**What is expected**
Copy out the lines of the records below, and only those lines, from the one with "2024年6月 (271, 1676)" through the one with "米国市場の影響 (59, 594)", exactly as they appear.

++++++++++

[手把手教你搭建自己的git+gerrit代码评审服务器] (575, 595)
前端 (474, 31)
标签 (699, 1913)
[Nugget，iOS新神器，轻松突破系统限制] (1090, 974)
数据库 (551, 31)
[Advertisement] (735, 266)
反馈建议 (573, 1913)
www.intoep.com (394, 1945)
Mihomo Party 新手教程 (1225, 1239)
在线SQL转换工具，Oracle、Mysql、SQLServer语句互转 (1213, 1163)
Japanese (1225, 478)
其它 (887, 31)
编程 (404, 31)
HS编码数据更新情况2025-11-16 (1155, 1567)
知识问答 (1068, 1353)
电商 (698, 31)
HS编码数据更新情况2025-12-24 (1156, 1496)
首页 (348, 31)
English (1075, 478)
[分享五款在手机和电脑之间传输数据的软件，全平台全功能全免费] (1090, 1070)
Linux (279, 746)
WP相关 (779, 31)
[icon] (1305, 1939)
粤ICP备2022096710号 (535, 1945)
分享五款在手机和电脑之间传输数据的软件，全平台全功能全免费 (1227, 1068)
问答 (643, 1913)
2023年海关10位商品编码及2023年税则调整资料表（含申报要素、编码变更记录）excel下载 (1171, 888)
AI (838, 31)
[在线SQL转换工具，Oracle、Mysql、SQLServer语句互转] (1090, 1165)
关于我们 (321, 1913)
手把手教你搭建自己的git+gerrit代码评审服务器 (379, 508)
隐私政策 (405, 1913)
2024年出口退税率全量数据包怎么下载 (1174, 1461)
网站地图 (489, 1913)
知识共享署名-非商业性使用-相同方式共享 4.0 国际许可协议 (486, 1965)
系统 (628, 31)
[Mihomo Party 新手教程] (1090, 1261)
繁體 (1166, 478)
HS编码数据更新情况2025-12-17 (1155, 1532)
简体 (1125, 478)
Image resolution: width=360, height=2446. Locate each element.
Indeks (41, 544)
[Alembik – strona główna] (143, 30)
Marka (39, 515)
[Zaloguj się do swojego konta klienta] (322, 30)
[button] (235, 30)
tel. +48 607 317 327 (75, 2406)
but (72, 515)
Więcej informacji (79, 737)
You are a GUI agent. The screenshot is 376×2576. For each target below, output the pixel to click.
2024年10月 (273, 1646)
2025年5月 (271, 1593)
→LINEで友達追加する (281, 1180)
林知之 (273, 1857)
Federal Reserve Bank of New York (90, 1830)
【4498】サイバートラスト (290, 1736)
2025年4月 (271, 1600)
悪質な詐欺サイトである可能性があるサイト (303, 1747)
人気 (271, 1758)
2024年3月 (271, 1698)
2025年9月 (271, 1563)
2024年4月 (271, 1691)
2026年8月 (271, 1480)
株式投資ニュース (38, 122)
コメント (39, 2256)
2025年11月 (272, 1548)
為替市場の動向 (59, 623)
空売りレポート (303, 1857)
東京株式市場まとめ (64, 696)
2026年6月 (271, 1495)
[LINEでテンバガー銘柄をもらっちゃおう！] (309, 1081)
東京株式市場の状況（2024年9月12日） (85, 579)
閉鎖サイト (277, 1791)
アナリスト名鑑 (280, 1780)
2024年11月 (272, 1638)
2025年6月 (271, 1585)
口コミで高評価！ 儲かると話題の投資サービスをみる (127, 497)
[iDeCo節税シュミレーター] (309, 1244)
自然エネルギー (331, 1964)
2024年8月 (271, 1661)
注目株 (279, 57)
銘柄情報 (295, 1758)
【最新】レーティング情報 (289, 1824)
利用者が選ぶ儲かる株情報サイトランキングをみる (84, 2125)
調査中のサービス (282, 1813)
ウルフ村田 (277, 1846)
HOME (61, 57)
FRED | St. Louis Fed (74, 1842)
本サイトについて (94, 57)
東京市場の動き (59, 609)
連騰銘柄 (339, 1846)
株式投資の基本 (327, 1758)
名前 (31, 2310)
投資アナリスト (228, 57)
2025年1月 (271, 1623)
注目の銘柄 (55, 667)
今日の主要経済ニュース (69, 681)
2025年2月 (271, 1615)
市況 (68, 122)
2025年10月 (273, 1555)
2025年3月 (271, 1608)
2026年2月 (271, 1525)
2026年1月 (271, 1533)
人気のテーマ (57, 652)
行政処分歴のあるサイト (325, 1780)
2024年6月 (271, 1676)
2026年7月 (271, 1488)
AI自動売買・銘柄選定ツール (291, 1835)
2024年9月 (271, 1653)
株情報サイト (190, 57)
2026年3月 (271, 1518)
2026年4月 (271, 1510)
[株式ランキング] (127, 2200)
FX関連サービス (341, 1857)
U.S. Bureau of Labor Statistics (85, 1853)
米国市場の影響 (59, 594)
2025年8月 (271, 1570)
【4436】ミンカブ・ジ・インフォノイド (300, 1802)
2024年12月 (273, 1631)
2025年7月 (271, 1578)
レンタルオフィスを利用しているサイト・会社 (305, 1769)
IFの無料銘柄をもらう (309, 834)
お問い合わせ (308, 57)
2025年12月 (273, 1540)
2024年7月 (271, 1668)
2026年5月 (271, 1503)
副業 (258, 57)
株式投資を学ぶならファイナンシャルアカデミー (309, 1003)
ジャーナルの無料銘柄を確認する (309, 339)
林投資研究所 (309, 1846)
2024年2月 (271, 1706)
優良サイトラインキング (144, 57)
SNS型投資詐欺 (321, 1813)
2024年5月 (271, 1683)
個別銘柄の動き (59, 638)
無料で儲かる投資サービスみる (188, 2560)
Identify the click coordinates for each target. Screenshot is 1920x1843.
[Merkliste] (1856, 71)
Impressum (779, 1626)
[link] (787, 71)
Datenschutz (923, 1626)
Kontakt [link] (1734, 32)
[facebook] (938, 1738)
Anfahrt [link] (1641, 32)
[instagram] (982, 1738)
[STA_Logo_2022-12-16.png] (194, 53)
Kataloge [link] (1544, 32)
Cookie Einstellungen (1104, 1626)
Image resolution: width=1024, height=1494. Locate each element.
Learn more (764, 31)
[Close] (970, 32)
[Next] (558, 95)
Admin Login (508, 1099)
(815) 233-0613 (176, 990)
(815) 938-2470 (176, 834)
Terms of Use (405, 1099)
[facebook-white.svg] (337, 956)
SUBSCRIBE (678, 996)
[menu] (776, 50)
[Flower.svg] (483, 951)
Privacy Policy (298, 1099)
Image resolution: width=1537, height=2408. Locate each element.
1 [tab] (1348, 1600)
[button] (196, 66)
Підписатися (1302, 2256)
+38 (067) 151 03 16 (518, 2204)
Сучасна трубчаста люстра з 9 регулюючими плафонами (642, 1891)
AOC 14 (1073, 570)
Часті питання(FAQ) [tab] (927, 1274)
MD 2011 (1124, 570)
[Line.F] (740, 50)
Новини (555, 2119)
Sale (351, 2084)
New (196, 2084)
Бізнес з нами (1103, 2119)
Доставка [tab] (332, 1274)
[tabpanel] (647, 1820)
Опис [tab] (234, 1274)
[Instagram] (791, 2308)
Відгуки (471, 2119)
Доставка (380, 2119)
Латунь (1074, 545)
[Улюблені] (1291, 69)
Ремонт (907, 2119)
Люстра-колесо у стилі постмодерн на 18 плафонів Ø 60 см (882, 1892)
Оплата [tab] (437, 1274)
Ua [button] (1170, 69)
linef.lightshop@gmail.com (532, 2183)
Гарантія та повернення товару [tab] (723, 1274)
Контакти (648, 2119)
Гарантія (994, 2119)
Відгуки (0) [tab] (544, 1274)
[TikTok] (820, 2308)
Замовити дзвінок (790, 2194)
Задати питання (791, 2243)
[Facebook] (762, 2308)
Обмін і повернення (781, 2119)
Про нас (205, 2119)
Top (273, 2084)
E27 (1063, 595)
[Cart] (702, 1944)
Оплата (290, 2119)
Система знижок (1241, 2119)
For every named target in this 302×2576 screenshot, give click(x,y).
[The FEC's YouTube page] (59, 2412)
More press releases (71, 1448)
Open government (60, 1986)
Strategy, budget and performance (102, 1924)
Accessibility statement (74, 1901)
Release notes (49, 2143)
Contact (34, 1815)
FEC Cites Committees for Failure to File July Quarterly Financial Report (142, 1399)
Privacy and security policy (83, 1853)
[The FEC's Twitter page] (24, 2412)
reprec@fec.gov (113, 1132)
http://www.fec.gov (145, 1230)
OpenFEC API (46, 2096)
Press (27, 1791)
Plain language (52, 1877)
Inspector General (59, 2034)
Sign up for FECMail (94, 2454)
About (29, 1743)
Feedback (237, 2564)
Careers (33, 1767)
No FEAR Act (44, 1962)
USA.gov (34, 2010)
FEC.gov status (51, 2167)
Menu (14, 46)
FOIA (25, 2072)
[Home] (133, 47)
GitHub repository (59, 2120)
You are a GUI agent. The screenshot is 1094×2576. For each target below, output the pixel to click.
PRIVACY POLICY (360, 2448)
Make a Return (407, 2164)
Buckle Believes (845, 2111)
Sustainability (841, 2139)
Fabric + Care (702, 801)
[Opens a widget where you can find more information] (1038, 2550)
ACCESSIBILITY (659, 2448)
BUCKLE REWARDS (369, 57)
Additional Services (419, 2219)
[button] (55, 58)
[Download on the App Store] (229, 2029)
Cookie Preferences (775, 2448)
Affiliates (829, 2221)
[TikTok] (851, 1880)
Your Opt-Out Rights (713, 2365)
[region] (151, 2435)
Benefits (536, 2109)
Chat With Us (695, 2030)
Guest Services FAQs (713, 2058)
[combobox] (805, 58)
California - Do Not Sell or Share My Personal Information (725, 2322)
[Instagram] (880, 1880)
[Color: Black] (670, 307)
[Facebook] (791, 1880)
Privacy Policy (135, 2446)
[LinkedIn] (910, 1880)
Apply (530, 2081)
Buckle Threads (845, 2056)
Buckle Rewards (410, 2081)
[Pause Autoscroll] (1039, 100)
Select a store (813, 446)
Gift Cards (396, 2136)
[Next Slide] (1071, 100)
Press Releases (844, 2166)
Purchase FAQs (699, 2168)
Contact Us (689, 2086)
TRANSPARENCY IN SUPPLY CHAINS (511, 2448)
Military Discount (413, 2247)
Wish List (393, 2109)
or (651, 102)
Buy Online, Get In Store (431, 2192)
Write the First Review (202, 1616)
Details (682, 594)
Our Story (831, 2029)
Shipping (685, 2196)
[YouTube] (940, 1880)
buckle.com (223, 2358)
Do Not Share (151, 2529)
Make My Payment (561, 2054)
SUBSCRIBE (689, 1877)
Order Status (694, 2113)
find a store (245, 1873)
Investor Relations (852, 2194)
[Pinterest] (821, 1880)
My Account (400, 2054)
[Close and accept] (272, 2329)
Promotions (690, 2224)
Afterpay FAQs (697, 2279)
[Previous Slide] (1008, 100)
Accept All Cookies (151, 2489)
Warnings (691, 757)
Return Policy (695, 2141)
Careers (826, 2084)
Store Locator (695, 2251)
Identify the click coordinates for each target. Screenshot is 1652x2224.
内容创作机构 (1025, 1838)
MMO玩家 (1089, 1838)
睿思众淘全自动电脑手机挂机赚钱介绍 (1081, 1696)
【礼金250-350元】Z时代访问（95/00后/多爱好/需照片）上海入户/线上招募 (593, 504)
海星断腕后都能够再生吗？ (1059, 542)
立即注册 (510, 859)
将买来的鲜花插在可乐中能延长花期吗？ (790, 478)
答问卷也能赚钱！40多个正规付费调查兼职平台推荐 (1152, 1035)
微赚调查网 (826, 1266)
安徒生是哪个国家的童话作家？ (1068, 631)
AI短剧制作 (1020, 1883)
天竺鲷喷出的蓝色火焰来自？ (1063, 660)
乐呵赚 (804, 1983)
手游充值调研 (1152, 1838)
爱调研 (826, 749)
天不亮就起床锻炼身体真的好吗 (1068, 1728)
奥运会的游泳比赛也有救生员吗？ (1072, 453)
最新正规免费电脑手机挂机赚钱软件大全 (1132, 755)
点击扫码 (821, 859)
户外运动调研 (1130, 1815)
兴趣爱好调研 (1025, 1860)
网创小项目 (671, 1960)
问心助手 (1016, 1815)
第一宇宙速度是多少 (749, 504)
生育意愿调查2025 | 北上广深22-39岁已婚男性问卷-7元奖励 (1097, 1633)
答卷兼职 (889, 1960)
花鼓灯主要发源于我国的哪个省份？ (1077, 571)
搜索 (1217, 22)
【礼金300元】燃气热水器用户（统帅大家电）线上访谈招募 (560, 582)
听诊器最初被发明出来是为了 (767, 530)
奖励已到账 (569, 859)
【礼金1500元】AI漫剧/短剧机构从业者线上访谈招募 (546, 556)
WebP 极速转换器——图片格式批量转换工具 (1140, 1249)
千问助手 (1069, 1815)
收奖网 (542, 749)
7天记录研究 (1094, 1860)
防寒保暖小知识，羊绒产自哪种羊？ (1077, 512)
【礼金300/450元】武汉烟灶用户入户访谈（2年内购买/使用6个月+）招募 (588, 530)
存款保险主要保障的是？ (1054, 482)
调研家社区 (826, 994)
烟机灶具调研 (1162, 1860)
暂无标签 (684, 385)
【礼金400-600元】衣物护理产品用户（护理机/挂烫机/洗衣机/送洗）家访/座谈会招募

++++++++++

**Exercise output**
2024年6月 (271, 1676)
2026年7月 (271, 1488)
AI自動売買・銘柄選定ツール (291, 1835)
2024年9月 (271, 1653)
株情報サイト (190, 57)
2026年3月 (271, 1518)
2026年4月 (271, 1510)
[株式ランキング] (127, 2200)
FX関連サービス (341, 1857)
U.S. Bureau of Labor Statistics (85, 1853)
米国市場の影響 (59, 594)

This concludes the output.